▶ **SELECTED PASSAGE**:
[Start of Attachment]

Animal models for mucopolysaccharidosis disorders and their clinical relevance

Abstract

Progress in understanding how a particular genotype produces the phenotype of an inborn error of metabolism, such as a mucopolysaccharidosis, in human patients has been facilitated by the study of animals with mutations in the orthologous genes. These are not just animal models, but true orthologues of the human genetic disease, with defects involving the same evolutionarily conserved genes and the same molecular, biochemical, and anatomic lesions as in human patients. These animals are often domestic species because of the individual medical attention paid to them, particularly dogs and cats. In addition, naturally occurring mouse models have also been found in breeding colonies. Within the last several decades, advances in molecular biology have allowed the production of knockout mouse models of human genetic disease, including the lysosomal storage diseases. The ability to use both inbred strains of a small, prolific species together with larger out-bred animals found because of their disease phenotype provides a powerful combination with which to investigate pathogenesis, develop approaches to therapy, and define biomarkers to evaluate therapeutic success. This has been true for the inborn errors of metabolism and, in particular, the mucopolysaccharidoses.

Conclusion: Animal models of human genetic disease continue to play an important role in understanding the molecular and physiological consequences of lysosomal storage diseases and to provide an opportunity to evaluate the efficacy and safety of therapeutic interventions.

[End of Attachment]

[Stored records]
[Start of Attachment]

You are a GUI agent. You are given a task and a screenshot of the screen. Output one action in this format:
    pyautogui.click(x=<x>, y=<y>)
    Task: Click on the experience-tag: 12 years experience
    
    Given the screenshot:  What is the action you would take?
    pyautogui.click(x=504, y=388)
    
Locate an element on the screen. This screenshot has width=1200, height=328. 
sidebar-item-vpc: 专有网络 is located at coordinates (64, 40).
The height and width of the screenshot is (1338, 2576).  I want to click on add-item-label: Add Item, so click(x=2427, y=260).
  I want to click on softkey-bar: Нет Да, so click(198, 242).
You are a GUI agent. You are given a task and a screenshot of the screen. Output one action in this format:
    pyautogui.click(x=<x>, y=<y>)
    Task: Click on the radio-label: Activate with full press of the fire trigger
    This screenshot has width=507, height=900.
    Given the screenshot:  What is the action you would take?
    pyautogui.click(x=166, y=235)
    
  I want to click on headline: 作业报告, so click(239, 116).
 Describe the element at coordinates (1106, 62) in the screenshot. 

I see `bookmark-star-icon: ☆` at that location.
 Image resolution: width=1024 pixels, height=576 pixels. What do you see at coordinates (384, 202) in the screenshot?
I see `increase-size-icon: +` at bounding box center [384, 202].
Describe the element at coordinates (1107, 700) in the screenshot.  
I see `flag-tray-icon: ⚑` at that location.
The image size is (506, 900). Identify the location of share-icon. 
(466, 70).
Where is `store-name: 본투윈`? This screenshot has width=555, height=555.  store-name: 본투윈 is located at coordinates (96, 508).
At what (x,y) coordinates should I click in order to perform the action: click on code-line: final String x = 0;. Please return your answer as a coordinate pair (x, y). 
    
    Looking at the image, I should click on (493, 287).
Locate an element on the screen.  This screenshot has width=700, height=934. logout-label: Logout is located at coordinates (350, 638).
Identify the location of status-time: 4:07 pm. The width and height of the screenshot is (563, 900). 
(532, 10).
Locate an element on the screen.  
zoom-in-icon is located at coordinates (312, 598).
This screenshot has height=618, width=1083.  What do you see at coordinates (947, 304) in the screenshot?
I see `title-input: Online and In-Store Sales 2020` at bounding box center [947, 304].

[End of Attachment]

▶ **PROMPT A**: List every animal species named in the abstract on animal models for mucopolysaccharidosis disorders.
▶ **PROMPT B**: Carry on the abstract about animal models for mucopolysaccharidosis disorders from the point where it stops.

▶ **EXERCISE ANSWER A**: Dogs, cats, mice

▶ **EXERCISE ANSWER B**:
Figure 1

Three cats with mucopolysaccharidosis (MPS) showing the typical features of this class of disease including small ears, wide-spaced eyes, thick eyelid margins, tear staining due to occluded naso-lacrimal ducts, flattened face with protuberant tongue and corneal clouding. (A) MPS I (β-l-iduronidase deficiency). (B) MPS VI (4-sulphatase deficiency). (C) MPS VII (β-glucuronidase deficiency).

Figure 2

Two dogs with MPS VII. The dog standing on the left was treated with heterologous bone marrow transplant at 6 weeks of age and was able to stand and walk for 6 years. The dog on the right is typical of those with the disease and was unable to stand by 6 months of age. Similar results were obtained treating affected dogs at 3 days of age with intravenous gene therapy with a retroviral vector containing the human α1-antitrypsin promoter, canine β-glucuronidase cDNA and woodchuck hepatitis post-transcriptional regulatory element.